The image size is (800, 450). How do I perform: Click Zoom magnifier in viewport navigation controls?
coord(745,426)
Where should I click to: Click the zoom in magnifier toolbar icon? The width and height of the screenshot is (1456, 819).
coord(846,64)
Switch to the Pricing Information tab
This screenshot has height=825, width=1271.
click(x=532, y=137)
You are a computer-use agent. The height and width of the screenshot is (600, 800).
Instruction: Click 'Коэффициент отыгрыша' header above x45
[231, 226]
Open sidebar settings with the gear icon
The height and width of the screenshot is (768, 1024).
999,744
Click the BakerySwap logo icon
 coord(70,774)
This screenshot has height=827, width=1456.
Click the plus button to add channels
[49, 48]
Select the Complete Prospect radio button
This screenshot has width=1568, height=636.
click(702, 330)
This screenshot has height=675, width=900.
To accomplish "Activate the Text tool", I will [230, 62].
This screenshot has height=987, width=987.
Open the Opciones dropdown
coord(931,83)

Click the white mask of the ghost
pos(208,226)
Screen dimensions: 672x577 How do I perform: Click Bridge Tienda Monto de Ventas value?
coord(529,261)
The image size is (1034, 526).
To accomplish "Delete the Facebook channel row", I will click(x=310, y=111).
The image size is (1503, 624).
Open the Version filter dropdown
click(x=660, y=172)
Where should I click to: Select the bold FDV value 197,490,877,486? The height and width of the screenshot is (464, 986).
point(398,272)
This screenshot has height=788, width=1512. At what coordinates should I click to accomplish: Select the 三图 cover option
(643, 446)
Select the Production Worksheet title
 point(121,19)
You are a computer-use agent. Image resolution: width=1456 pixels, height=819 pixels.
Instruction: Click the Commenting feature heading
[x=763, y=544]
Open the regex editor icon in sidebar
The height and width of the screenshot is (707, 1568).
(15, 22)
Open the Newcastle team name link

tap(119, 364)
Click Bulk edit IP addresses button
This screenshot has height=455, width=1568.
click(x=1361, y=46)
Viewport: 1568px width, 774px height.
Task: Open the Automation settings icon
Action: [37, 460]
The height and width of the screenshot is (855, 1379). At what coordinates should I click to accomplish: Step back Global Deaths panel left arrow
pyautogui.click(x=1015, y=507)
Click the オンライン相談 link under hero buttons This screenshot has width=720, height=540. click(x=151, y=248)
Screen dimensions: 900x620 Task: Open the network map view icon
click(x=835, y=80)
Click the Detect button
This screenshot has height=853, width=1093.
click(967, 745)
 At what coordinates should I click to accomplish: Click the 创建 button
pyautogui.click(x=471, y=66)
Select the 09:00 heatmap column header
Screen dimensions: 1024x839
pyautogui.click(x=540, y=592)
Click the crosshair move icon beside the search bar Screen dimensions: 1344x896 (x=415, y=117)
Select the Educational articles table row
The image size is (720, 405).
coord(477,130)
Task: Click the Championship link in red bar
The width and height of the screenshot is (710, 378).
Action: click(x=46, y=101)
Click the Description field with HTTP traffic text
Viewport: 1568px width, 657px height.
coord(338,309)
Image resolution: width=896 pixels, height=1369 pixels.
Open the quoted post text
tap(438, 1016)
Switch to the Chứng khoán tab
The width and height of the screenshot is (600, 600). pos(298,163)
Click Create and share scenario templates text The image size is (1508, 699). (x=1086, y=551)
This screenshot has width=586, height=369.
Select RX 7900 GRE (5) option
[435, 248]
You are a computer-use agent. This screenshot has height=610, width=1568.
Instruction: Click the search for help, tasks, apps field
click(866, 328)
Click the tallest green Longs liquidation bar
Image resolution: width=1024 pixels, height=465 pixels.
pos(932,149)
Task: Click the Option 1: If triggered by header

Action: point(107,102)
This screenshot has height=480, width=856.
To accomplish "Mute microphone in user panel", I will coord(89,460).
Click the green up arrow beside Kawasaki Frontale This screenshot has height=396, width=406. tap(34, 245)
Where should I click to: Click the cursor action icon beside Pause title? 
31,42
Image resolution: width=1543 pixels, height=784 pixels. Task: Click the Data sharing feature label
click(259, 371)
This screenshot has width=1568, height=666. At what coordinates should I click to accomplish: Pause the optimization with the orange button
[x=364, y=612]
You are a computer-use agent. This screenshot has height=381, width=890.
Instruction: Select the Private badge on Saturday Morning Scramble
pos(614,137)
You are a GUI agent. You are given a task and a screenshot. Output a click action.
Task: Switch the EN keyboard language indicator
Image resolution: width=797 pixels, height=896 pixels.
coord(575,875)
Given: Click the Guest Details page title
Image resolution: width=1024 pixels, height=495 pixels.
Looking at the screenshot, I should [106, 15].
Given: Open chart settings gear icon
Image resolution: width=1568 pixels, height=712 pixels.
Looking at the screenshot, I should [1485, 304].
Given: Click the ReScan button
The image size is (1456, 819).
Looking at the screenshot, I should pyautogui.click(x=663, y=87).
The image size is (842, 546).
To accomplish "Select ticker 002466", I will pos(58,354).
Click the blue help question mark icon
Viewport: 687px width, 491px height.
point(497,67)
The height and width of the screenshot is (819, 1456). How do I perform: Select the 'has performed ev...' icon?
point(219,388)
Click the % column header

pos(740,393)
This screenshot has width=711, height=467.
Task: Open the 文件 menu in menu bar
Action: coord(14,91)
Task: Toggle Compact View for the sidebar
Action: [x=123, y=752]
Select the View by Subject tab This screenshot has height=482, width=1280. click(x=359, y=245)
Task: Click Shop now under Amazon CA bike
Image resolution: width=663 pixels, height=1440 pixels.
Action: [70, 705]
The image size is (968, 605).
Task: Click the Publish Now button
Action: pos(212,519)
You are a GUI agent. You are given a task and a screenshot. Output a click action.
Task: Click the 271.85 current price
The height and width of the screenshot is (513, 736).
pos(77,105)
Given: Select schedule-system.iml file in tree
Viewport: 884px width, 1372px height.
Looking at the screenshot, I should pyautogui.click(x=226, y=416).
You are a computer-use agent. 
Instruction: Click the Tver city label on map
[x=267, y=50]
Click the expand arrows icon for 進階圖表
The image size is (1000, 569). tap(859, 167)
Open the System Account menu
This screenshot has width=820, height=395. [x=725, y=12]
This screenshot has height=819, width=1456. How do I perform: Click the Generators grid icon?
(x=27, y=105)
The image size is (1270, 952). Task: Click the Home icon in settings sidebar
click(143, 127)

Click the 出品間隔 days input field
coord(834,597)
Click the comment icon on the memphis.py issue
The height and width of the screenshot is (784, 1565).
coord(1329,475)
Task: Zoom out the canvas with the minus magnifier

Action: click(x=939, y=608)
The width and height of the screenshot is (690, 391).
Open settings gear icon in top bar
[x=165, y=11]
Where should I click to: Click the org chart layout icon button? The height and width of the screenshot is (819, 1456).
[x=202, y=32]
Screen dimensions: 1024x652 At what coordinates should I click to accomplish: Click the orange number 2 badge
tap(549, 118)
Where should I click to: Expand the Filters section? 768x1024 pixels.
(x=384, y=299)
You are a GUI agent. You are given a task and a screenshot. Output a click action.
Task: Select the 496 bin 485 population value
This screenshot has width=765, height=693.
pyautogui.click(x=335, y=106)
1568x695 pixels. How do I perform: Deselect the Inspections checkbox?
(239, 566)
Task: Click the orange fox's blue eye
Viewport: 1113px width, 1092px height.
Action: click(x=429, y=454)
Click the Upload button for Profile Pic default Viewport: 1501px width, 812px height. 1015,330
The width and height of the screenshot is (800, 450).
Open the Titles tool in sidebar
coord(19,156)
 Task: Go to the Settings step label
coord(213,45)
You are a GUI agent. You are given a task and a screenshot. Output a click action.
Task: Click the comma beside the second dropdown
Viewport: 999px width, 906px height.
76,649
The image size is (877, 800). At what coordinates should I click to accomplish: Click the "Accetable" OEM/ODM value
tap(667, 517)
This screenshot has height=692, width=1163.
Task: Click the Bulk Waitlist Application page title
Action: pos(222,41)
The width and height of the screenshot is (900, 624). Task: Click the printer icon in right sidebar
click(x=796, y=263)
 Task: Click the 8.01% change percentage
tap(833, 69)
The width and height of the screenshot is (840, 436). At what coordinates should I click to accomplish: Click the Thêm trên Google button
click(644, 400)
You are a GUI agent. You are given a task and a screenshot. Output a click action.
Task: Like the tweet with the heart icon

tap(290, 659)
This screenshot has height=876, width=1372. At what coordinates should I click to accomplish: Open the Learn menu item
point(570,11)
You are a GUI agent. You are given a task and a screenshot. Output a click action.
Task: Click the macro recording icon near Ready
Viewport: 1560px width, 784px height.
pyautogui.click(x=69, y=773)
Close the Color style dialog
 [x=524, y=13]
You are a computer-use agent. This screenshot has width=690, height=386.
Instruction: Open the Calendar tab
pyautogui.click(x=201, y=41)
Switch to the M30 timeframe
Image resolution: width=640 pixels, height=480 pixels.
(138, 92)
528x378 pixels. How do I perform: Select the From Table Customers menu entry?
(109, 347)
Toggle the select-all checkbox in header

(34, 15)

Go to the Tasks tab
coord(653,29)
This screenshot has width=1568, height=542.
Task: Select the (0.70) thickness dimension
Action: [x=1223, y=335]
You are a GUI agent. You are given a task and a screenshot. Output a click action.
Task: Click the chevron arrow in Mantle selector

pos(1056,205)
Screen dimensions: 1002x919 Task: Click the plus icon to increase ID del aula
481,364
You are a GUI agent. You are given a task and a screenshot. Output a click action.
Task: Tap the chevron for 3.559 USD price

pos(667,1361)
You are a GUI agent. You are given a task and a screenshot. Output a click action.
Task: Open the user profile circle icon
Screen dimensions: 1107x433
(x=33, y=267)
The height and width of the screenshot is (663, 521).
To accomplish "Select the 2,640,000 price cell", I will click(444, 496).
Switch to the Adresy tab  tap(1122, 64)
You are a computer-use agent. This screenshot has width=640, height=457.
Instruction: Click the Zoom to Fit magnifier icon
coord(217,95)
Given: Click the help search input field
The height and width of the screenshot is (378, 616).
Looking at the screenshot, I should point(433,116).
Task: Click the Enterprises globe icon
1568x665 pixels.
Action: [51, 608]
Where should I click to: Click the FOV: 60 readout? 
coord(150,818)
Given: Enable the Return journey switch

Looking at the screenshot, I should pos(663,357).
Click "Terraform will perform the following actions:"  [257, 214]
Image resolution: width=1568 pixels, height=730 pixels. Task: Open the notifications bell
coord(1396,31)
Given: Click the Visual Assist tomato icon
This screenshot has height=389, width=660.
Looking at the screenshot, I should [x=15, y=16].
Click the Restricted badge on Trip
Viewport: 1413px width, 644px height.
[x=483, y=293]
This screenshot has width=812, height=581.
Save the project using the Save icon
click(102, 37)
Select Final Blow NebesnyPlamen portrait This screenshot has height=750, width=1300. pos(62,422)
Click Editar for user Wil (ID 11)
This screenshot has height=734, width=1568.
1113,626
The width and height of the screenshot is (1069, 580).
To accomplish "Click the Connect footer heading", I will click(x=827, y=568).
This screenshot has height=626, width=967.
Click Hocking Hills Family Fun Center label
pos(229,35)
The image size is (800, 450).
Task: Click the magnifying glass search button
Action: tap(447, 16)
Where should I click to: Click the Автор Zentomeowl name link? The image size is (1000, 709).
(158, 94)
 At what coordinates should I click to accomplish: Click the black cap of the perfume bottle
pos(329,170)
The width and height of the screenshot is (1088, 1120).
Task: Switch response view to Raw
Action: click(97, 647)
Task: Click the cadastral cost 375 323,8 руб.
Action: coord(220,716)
========================================
### TASK PROMPT
Arrange everything in the listing above, from its first line down through the line containing "click(x=532, y=137)", as a Markdown table. Use the columns "Row" and "Line", and omit blank lines.

### THE SOLUTION
| Row | Line |
|---|---|
| 1 | The image size is (800, 450). How do I perform: Click Zoom magnifier in viewport navigation controls? |
| 2 | coord(745,426) |
| 3 | Where should I click to: Click the zoom in magnifier toolbar icon? The width and height of the screenshot is (1456, 819). |
| 4 | coord(846,64) |
| 5 | Switch to the Pricing Information tab |
| 6 | This screenshot has height=825, width=1271. |
| 7 | click(x=532, y=137) |